Visual Documentation Changes

When making documentation changes that affect visual presentation:

  • Use Playwright to capture before/after screenshots
  • Include screenshots in progress reports
  • This helps reviewers understand the visual impact

Contributing

Contributor License Agreement

Most contributions require you to agree to a Contributor License Agreement (CLA). When you submit a pull request, a CLA-bot will determine if you need to provide a CLA. See CONTRIBUTING.md for details.

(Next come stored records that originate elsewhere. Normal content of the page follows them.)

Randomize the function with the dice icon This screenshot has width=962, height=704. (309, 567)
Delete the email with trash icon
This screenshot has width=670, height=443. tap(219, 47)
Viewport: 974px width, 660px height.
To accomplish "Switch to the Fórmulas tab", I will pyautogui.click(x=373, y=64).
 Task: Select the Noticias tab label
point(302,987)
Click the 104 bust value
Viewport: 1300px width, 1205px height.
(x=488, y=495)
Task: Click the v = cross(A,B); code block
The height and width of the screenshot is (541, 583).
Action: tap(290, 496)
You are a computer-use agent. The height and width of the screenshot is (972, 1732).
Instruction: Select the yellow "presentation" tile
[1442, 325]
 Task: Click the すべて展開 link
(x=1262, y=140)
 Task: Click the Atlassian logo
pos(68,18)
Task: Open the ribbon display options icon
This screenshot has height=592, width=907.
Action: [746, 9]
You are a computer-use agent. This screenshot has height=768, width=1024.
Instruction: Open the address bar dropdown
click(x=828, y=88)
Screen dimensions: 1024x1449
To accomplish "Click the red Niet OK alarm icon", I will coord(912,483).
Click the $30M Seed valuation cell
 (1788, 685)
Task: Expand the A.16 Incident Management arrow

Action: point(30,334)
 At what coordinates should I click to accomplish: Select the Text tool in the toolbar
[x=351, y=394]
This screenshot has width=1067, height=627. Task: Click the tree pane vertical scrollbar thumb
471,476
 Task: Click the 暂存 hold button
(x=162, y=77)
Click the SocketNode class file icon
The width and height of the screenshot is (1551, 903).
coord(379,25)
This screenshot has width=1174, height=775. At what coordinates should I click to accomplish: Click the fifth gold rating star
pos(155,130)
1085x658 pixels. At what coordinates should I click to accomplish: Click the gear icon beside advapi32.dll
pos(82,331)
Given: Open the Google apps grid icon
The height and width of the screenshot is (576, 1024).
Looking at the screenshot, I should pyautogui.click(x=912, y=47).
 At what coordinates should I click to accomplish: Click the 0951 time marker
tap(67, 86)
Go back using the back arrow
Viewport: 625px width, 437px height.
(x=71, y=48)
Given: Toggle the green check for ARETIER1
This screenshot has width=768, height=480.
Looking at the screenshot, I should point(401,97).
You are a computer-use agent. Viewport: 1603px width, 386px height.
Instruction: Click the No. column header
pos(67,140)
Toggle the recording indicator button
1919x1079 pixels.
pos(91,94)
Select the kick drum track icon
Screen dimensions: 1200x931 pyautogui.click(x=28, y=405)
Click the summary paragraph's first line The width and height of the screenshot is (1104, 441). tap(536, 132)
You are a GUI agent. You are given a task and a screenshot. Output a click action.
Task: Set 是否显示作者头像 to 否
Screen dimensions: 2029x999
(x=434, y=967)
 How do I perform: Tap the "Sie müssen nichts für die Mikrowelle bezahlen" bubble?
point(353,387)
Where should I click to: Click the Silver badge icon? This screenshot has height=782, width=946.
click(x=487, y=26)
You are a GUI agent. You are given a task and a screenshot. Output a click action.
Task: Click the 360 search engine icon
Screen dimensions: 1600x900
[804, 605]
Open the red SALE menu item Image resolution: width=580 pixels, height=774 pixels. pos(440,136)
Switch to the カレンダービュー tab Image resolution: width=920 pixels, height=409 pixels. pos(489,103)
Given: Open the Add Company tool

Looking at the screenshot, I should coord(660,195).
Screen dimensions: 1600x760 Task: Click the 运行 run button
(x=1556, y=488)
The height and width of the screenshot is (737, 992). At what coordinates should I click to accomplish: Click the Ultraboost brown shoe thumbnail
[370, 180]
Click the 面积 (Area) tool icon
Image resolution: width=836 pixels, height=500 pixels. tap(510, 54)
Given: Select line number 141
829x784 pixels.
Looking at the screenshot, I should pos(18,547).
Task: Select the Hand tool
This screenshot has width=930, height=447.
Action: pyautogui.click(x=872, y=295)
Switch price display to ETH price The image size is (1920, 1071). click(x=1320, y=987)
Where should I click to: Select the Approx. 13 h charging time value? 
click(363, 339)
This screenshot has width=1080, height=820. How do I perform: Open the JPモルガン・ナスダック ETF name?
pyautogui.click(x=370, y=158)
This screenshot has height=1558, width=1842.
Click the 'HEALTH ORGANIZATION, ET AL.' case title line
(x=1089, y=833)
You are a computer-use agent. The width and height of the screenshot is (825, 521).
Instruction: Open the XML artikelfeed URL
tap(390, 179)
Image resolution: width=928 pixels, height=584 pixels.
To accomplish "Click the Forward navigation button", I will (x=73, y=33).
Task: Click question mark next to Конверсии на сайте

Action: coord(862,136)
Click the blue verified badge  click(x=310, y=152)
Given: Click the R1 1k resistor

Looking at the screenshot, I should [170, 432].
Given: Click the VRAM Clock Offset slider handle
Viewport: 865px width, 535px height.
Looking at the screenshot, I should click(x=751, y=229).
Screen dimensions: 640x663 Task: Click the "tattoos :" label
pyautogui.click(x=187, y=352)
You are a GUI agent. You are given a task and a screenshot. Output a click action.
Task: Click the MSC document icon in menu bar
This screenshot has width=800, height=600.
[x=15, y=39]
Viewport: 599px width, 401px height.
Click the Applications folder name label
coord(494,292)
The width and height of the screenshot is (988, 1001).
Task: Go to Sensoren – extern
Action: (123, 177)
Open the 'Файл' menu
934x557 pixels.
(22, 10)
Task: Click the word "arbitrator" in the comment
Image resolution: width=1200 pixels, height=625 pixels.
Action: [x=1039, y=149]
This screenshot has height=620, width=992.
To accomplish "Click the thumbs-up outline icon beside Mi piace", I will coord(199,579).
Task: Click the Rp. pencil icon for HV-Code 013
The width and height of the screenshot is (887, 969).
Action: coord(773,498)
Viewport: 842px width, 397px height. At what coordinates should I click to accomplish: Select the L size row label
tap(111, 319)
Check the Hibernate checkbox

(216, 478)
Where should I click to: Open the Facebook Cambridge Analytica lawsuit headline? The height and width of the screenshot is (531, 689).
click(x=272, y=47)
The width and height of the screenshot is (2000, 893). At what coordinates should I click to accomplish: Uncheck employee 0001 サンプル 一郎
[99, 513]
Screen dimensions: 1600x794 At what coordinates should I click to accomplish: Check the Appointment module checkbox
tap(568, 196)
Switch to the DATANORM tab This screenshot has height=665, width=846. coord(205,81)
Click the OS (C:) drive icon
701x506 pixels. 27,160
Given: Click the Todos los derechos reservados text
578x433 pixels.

Pull Request Description Guidelines

Keep PR descriptions concise and focused:

  • Describe your changes in at most 3 sentences
  • Focus on the what and why, not implementation details
  • If the PR breaks public-facing APIs, use one or two sentences to describe what is broken and how users should adapt

Example of a good PR description:

This PR adds instrumentation to the MCP server runtime. It enables performance monitoring and debugging of tool execution. The changes are backward compatible with existing configurations.

Code of Conduct

This project has adopted the Microsoft Open Source Code of Conduct. For more information, see the Code of Conduct FAQ or contact opencode@microsoft.com.

CI/CD and Docker

Running CI Locally

Test your changes in the same environment as CI:

# Run CI tests locally with Docker
just ci-local

# Build and test (without Docker)
just ci-build-test

# Build and test including GHCR (GitHub Container Registry) tests
just ci-build-test-ghcr

Docker Commands

# View Docker cache information
just ci-cache-info

# Clean Docker images and cache
just ci-clean

Project Structure

wassette/
├── src/                    # Main source code
├── crates/                 # Additional crates
├── examples/               # Example WebAssembly components
│   ├── fetch-rs/          # Rust example
│   ├── filesystem-rs/     # Rust filesystem example
│   ├── get-weather-js/    # JavaScript example
│   ├── time-server-js/    # JavaScript time example
│   ├── eval-py/           # Python example
│   └── gomodule-go/       # Go example
├── docs/                   # Documentation source (mdBook)
├── tests/                  # Integration tests
├── scripts/                # Utility scripts
├── .github/               # GitHub workflows and instructions
│   └── instructions/      # AI agent instruction files
└── Justfile               # Development commands

Additional Resources

  • Architecture: docs/design/architecture.md
  • Permission System: docs/design/permission-system.md
  • Component Schemas: docs/design/component2json-structured-output.md
  • CLI Reference: docs/reference/cli.md
  • FAQ: docs/faq.md
  • Installation Guide: docs/installation.md
  • MCP Clients Setup: docs/mcp-clients.md

Quick Reference

Common Commands

# Development
just build              # Build project
just test               # Run tests
just run                # Start MCP server
cargo +nightly fmt      # Format code
cargo clippy            # Run linter

# Testing with Inspector (ALWAYS do this before committing)
just run                # Terminal 1: Start server
npx @modelcontextprotocol/inspector --cli http://127.0.0.1:9001/sse --method tools/list    # Terminal 2: List tools
npx @modelcontextprotocol/inspector --cli http://127.0.0.1:9001/sse --method tools/call --tool-name TOOL_NAME --tool-arg key=value    # Test a tool

# Documentation
just docs-serve         # View docs locally

# CI/Docker
just ci-local           # Run CI locally

# Utilities
./scripts/copyright.sh  # Add copyright headers

Environment Variables

  • RUST_LOG: Set log level (e.g., info, debug, trace)
  • OPENWEATHER_API_KEY: Required for weather example
  • GITHUB_TOKEN: For CI and GHCR tests

Support

License

This project is licensed under the MIT License. See LICENSE for details.